== Records for the exercise
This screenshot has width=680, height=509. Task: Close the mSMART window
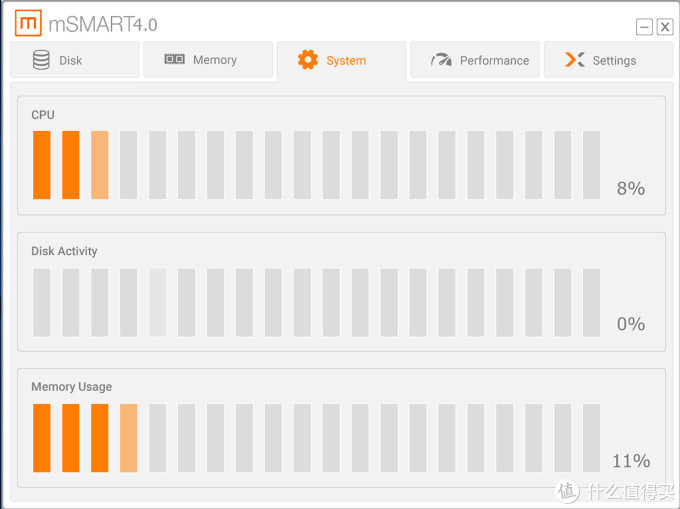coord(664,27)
====
== Records for the exercise
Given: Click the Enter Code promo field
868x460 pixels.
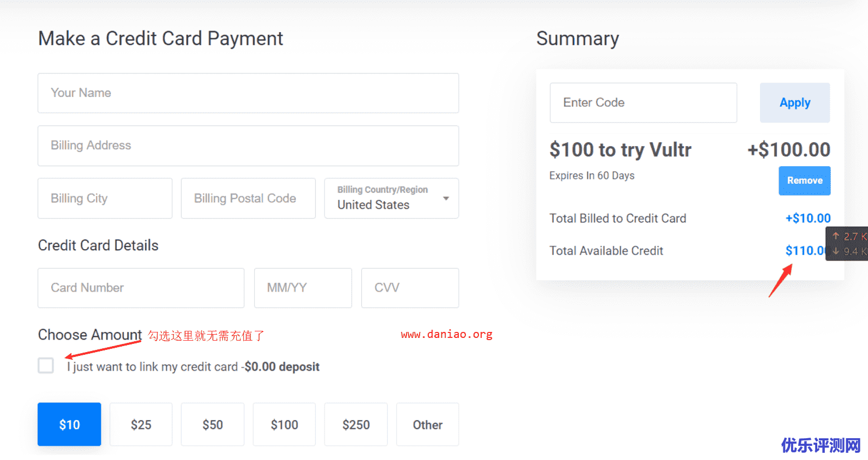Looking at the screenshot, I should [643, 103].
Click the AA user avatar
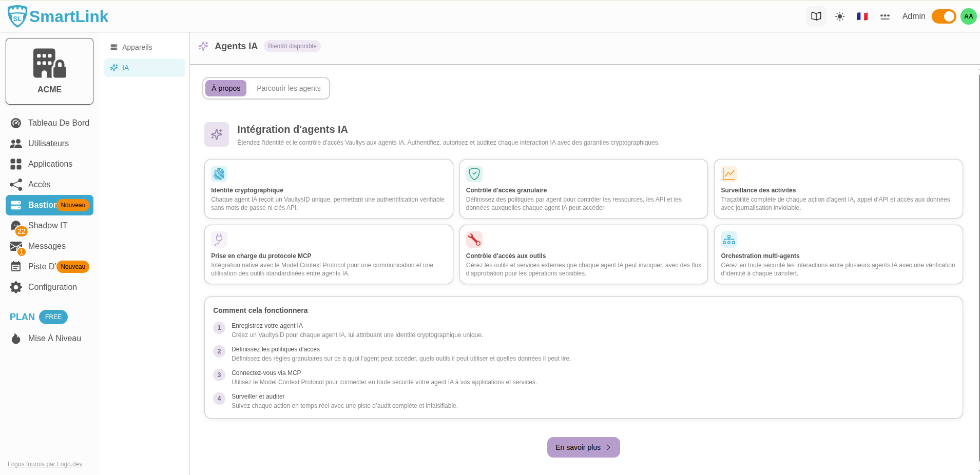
====
== Records for the exercise
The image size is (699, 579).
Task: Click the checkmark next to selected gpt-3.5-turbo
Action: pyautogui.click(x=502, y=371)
====
## Exercise directions:
Give back, exactly and without pictures, the stretch of the records above from the line containing "Given: Click the Enter Code promo field" through the line containing "Click the AA user avatar", with both end lines included.

## Completed task:
Given: Click the Enter Code promo field
868x460 pixels.
Looking at the screenshot, I should [643, 103].
Click the AA user avatar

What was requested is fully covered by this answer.